The new outbreaks, which started in Nanjing, East China's Jiangsu Province, and have since spread to numerous cities across the country, including Beijing, has been described as the most serious since last year's outbreak in Wuhan, Central China's Hubei Province. 

On Tuesday, China reported a total of 61 new local cases for Monday, including 45 cases in Jiangsu Province and one in Beijing.

The response has been swift. As of Tuesday, almost all Chinese provinces, municipalities and regions had taken anti-virus measures. In Beijing, after strict restrictions on non-essential travel and on traffic at tourist attractions, catering businesses such as café bars have been closed, according to online reports on Tuesday. Jiangsu on Tuesday suspended taxi services and domestic air travel in and out of Nanjing and Yangzhou. In Central China's Hunan Province, all tourist spots in the famous city of Zhangjiajie have been shut down.

The outbreaks and subsequent anti-virus efforts will likely affect certain industries and businesses that are directly involved, including tourist attractions, major entertainment activities, catering, lodging, airlines and travel agencies, according to Jiang Yiyi, deputy head of the School of Leisure Sports and Tourism under the Beijing Sport University.

"There were high expectations for summer time travel but the virus flare-up could mean the goal for a full recovery in the [tourism sector] would be delayed," Jiang told the Global Times on Tuesday.

The tourism sector and related businesses such as travel, catering, lodging and entertainment have been among the hardest hit and are also the most vulnerable in the new outbreak. In contrast to rapid recoveries in other sectors, China's tourism sector remains under pressure. In the first half of the year, domestic trips stood at around 1.9 billion, up 100.8 percent year-on-year - but only 60.9 percent of the pre-pandemic level in 2019.

Given the rising role of the domestic services sector in overall economic growth, some are raising concerns over the impact of the new outbreak on China's economic recovery. Some foreign media outlets even predicted that China's GDP growth could slow down significantly in the second half of 2021. 

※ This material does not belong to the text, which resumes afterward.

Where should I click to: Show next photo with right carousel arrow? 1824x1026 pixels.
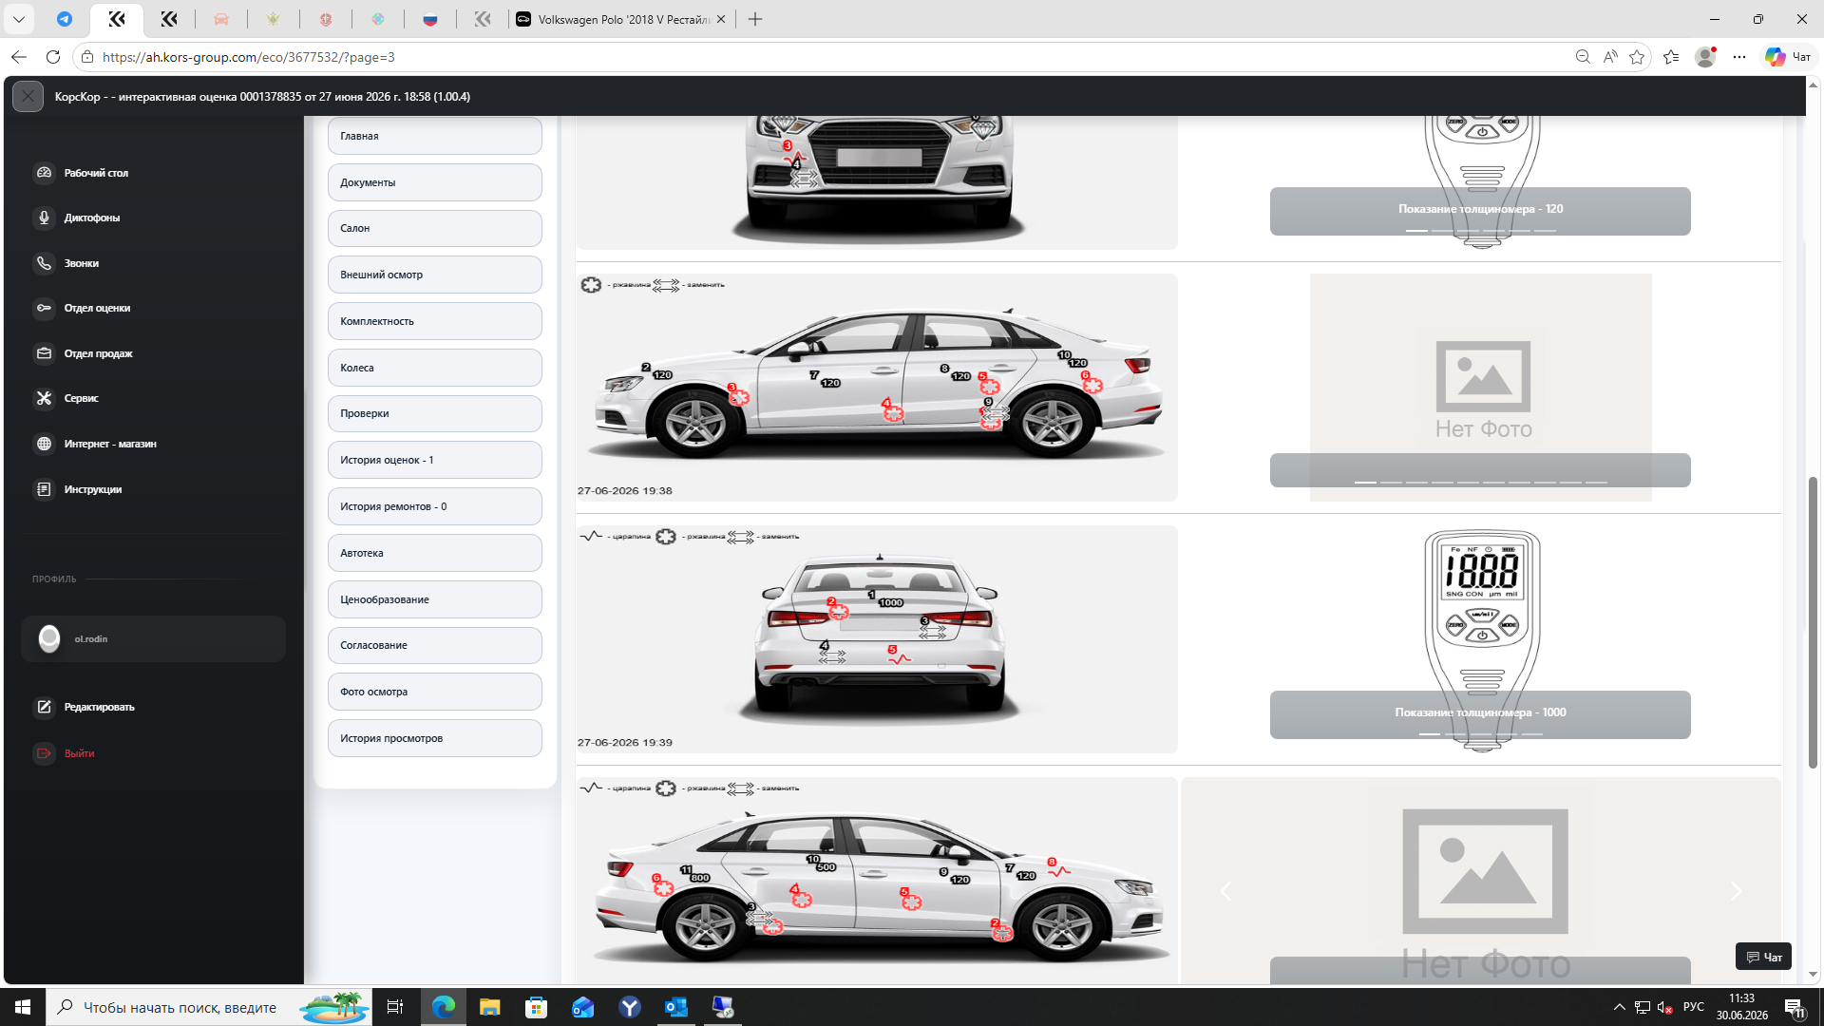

However, the impact is so far limited to only certain businesses in certain areas, and the overall nationwide recovery process, including in those sectors, won't be derailed, analysts said. 

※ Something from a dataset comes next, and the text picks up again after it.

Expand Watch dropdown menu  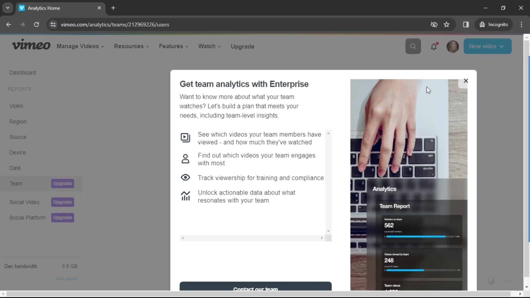(x=209, y=46)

"The loss of the tourism sector in these areas is now under control," said Jiang, adding that once the new outbreaks are reined in, the recovery will get back to the fast track.

The new outbreaks have hit some of China's economic powerhouses, including Guangdong, Jiangsu and Shandong - the top three provincial-level economies in the country. While the new outbreak may cause disruptions to certain businesses, those areas are also best-positioned to fight the spread and shake off impact. The local GDP of those three provinces grew faster than the national growth pace of 12.7 percent in the first half of the year. 

For the national economic recovery during the rest of the year, the new outbreaks, while posing certain uncertainties, won't derail the overall recovery, as the country is well-prepared for potential risks and challenges, analysts said.

Tian Yun, former vice director of the Beijing Economic Operation Association, said that if the virus continues to spread, the impact could be severe, especially on the services sector, but the uncertainty posed by the pandemic was also taken into account in setting China's social and economic development goals with a "cautious" attitude. 

Despite rapid growth in the first half of the year, China has set a relatively lower growth target for the year: above 6 percent. In spite of the new outbreaks, China's GDP growth is widely expected to exceed 8 percent in 2021. The IMF, for instance, projected China's GDP to grow 8.1 percent in the year.

Apart from China's experience and capability in curbing new outbreaks, analysts cited the nation's preparedness and sufficient policy tools to cope with potential economic challenges.

A meeting of the Political Bureau of the Communist Party of China Central Committee on Friday stressed that the domestic economic recovery is still not firm and unbalanced and called for "consistent, stable and sustainable macro policies" to keep the economy within an appropriate range, according to Xinhua.